The mutation of one gene called C7orf26 in particular stood out. Researchers noticed that genes whose removal led to a similar phenotype were part of a protein complex called Integrator that played a role in creating small nuclear RNAs. The Integrator complex is made up of many smaller subunits – previous studies had suggested 14 individual proteins -; and the researchers were able to confirm that C7orf26 made up a fifteenth component of the complex.
They also discovered that the 15 subunits worked together in smaller modules to perform specific functions within the Integrator complex. "Absent this thousand-foot-high view of the situation, it was not so clear that these different modules were so functionally distinct," said Saunders.
Another perk of Perturb-seq is that because the assay focuses on single cells, the researchers could use the data to look at more complex phenotypes that become muddied when they are studied together with data from other cells. "We often take all the cells where 'gene X' is knocked down and average them together to look at how they changed," Weissman said. "But sometimes when you knock down a gene, different cells that are losing that same gene behave differently, and that behavior may be missed by the average."
The researchers found that a subset of genes whose removal led to different outcomes from cell to cell were responsible for chromosome segregation. Their removal was causing cells to lose a chromosome or pick up an extra one, a condition known as aneuploidy. "You couldn't predict what the transcriptional response to losing this gene was because it depended on the secondary effect of what chromosome you gained or lost," Weissman said. "We realized we could then turn this around and create this composite phenotype looking for signatures of chromosomes being gained and lost. In this way, we've done the first genome-wide screen for factors that are required for the correct segregation of DNA."

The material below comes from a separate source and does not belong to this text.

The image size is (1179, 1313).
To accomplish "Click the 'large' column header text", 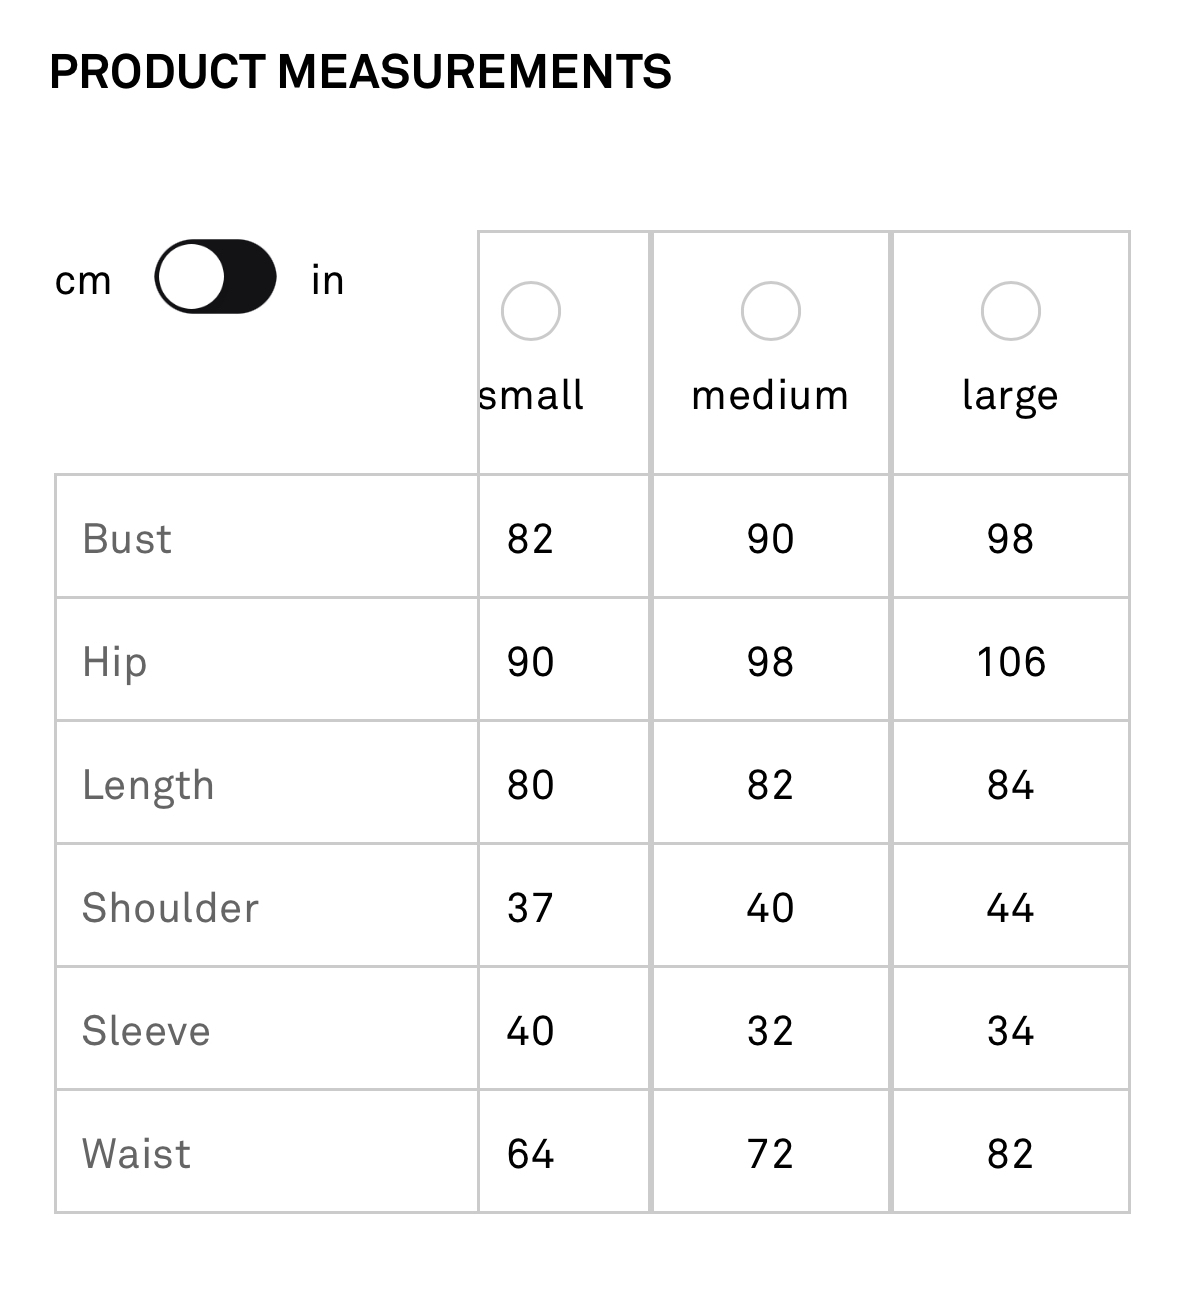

I think the aneuploidy study is the most interesting application of this data so far. It captures a phenotype that you can only get using a single cell readout. You can't go after it any other way."
Tom Norman, co-senior author of the paper
The researchers also used their dataset to study how mitochondria responded to stress. Mitochondria, which evolved from free-living bacteria, carry 13 genes in their genomes. Within the nuclear DNA, around 1000 genes are somehow related to mitochondrial function. "People have been interested for a long time in how nuclear and mitochondrial DNA are coordinated and regulated in different cellular conditions, especially when a cell is stressed," Replogle said.

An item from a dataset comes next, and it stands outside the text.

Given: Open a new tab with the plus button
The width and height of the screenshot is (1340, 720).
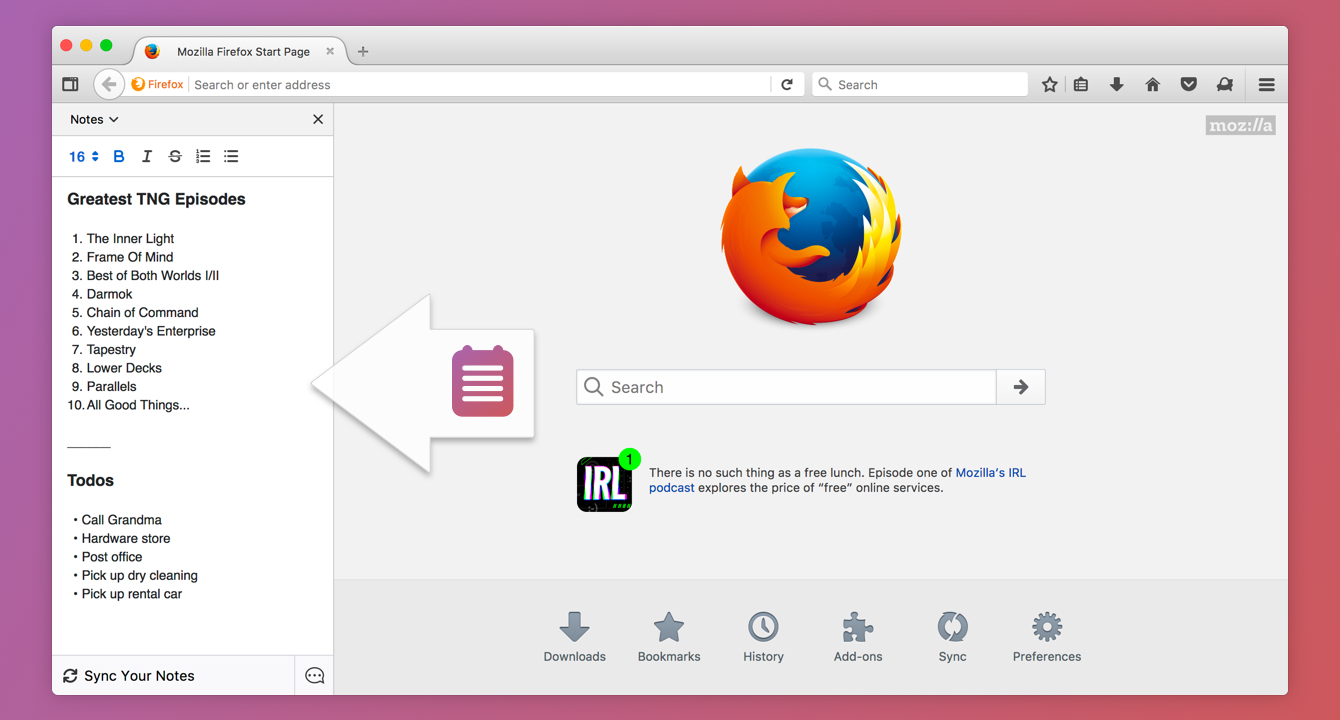Looking at the screenshot, I should pos(363,51).
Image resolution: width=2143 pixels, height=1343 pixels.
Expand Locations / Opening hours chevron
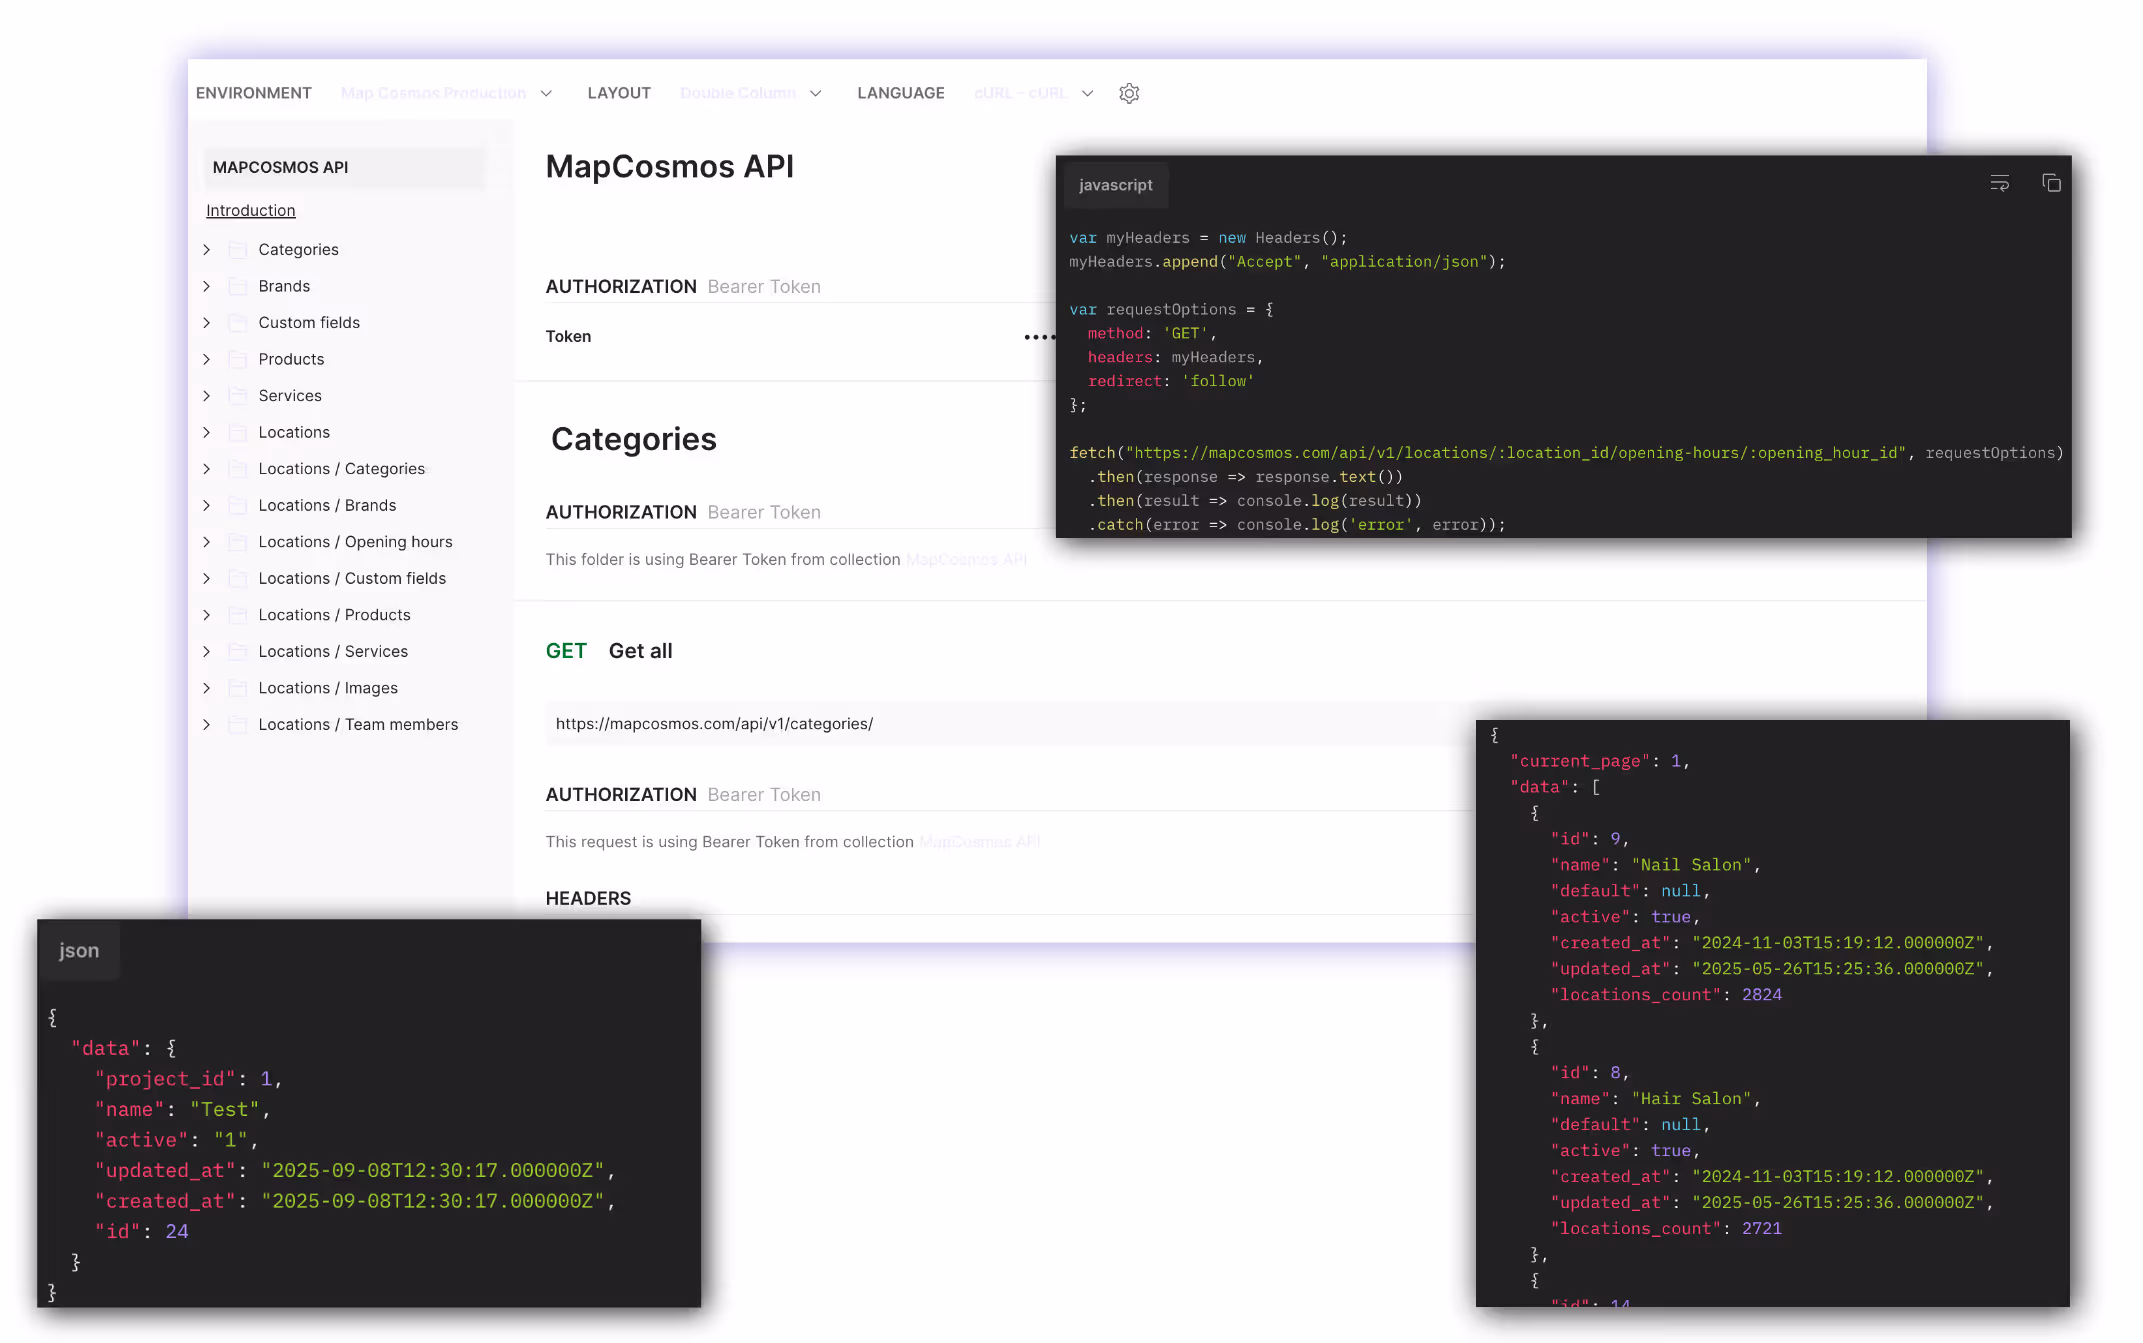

The researchers found that when they perturbed different mitochondria-related genes, the nuclear genome responded similarly to many different genetic changes. However, the mitochondrial genome responses were much more variable.
"There's still an open question of why mitochondria still have their own DNA," said Replogle. "A big-picture takeaway from our work is that one benefit of having a separate mitochondrial genome might be having localized or very specific genetic regulation in response to different stressors.

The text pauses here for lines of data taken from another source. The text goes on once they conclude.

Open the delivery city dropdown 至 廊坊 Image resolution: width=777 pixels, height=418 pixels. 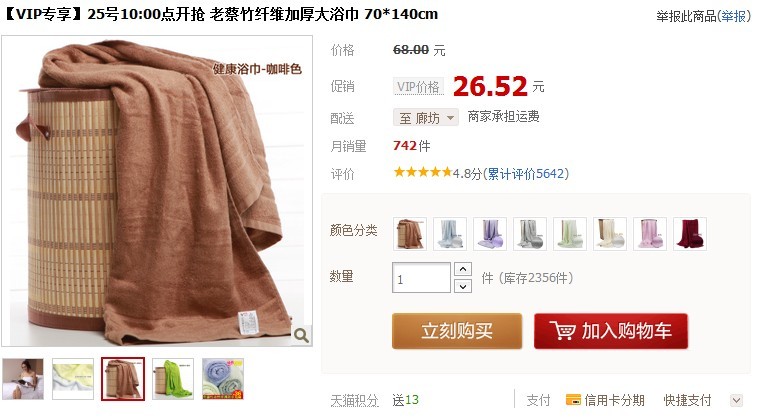coord(426,118)
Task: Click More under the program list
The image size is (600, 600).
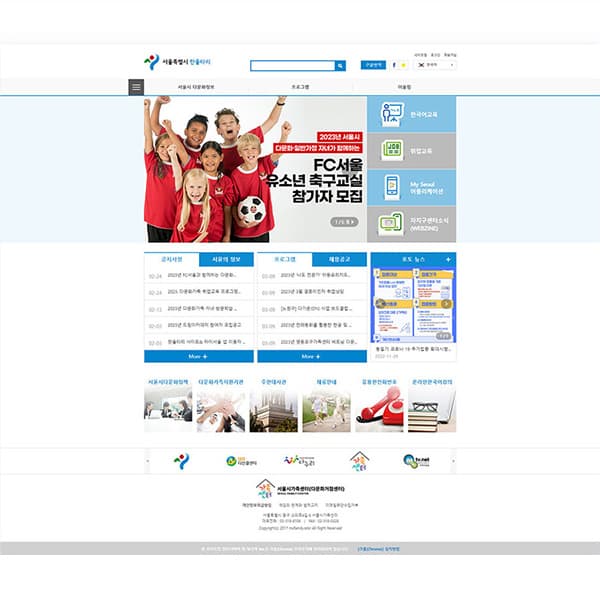Action: coord(312,356)
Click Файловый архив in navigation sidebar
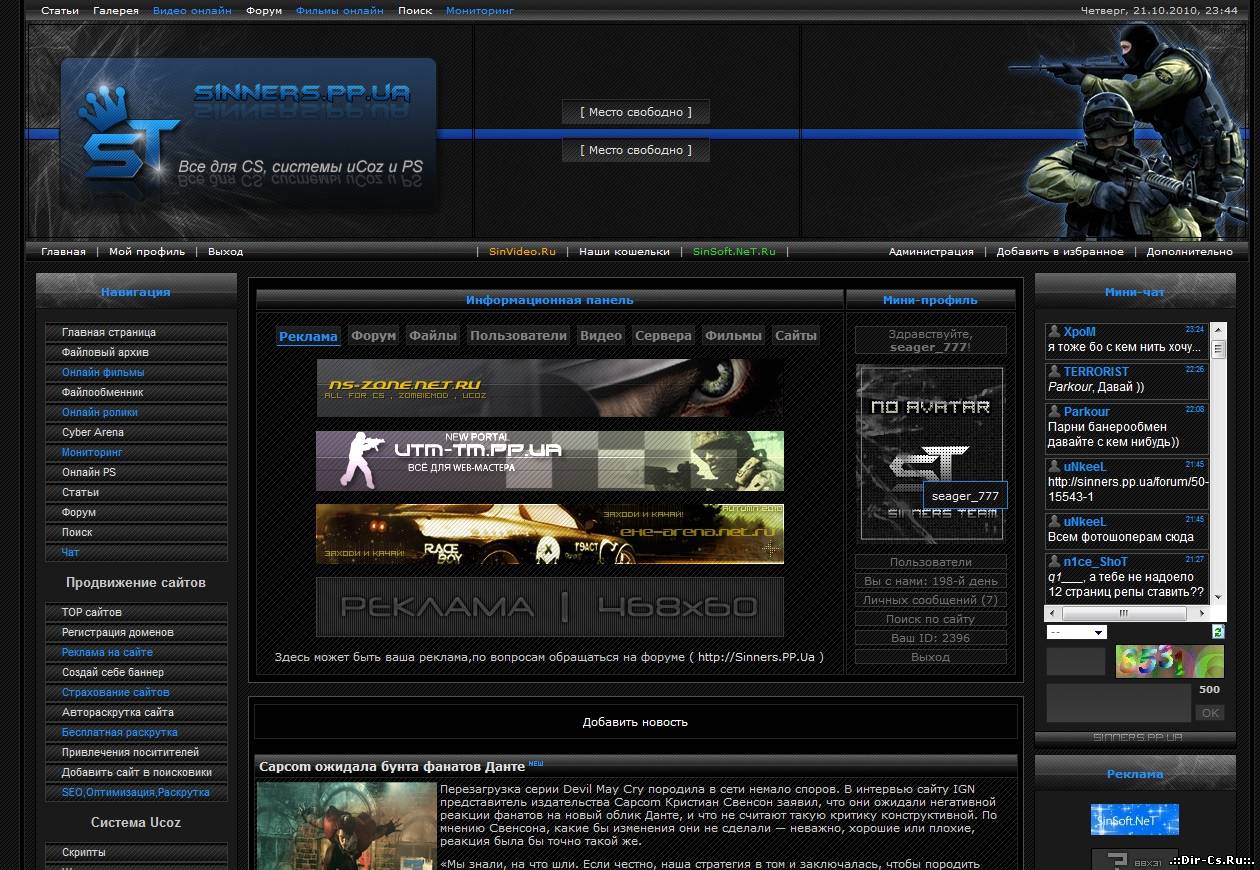 click(105, 352)
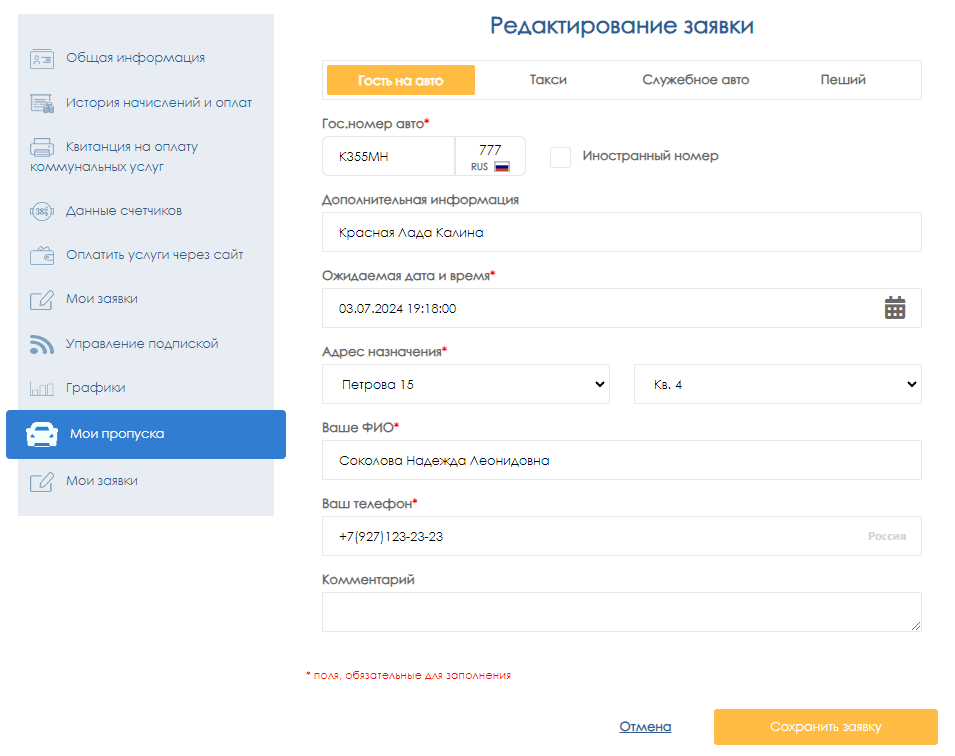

"If you have one mitochondria that's broken, and another one that is broken in a different way, those mitochondria could be responding differentially," Weissman said.
In the future, the researchers hope to use Perturb-seq on different types of cells besides the cancer cell line they started in. They also hope to continue to explore their map of gene functions, and hope others will do the same. "This really is the culmination of many years of work by the authors and other collaborators, and I'm really pleased to see it continue to succeed and expand," said Norman.
Replogle, J.M., et al. (2022) Mapping information-rich genotype-phenotype landscapes with genome-scale Perturb-seq. Cell. doi.org/10.1016/j.cell.2022.05.013.